Work order - Wherever the string "label" shows up in the data below, copy the whole line.

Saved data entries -
____________________
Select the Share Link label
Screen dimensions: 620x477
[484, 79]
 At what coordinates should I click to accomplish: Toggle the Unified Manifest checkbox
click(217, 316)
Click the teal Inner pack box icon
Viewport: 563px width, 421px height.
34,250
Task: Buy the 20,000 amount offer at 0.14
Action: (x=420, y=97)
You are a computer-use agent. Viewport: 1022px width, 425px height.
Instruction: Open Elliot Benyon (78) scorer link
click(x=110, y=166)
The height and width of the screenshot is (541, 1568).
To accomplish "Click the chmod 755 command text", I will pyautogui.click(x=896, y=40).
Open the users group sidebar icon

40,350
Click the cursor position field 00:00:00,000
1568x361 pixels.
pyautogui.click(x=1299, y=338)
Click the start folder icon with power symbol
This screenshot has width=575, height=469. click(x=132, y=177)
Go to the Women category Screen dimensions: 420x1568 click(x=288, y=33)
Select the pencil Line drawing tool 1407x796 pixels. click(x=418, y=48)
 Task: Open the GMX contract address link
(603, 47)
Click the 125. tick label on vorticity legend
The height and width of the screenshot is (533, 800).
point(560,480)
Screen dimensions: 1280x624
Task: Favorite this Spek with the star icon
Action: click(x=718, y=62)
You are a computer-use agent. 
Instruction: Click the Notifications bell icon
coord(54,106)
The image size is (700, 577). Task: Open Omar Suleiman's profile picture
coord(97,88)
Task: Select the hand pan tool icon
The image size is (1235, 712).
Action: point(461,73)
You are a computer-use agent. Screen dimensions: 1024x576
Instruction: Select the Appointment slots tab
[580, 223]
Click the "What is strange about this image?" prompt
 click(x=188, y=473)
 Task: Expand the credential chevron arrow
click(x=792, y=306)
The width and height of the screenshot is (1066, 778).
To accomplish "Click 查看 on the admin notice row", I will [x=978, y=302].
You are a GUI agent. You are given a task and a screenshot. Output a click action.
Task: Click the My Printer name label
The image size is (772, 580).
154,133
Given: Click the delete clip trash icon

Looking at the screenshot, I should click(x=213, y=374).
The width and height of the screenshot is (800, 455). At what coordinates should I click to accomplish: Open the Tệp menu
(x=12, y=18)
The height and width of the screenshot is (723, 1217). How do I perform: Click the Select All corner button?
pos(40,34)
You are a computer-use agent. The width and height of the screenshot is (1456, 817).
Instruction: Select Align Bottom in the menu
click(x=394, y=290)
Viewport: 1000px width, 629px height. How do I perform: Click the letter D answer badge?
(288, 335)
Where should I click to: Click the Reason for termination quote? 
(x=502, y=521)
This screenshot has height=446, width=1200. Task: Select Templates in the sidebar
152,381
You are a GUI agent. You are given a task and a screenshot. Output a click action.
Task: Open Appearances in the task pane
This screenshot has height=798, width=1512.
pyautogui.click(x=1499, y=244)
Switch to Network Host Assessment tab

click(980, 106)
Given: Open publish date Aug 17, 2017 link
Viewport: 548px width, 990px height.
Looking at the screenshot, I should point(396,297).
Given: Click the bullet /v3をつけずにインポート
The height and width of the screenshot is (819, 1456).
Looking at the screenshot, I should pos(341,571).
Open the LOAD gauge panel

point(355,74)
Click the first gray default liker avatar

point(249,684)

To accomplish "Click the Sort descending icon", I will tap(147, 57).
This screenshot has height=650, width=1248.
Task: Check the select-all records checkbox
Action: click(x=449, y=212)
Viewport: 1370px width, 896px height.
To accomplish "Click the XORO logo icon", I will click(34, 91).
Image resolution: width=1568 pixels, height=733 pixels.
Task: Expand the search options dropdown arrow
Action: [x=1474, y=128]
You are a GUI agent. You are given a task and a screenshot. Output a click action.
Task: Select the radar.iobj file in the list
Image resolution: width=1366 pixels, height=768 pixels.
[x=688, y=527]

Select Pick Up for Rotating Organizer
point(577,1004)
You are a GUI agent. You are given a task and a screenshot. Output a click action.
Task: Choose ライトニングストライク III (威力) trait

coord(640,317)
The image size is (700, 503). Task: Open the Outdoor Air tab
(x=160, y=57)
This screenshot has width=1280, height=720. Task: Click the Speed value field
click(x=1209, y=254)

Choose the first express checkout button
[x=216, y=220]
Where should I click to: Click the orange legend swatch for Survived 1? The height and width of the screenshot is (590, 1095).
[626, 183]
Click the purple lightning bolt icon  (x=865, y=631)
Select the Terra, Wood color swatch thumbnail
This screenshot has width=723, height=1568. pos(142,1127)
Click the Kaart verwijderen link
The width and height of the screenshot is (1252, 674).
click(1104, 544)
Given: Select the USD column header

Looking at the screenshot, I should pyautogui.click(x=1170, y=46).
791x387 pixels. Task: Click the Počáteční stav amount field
____________________
Answer for the task -
Select the Share Link label
Click the 125. tick label on vorticity legend
Task: Click the My Printer name label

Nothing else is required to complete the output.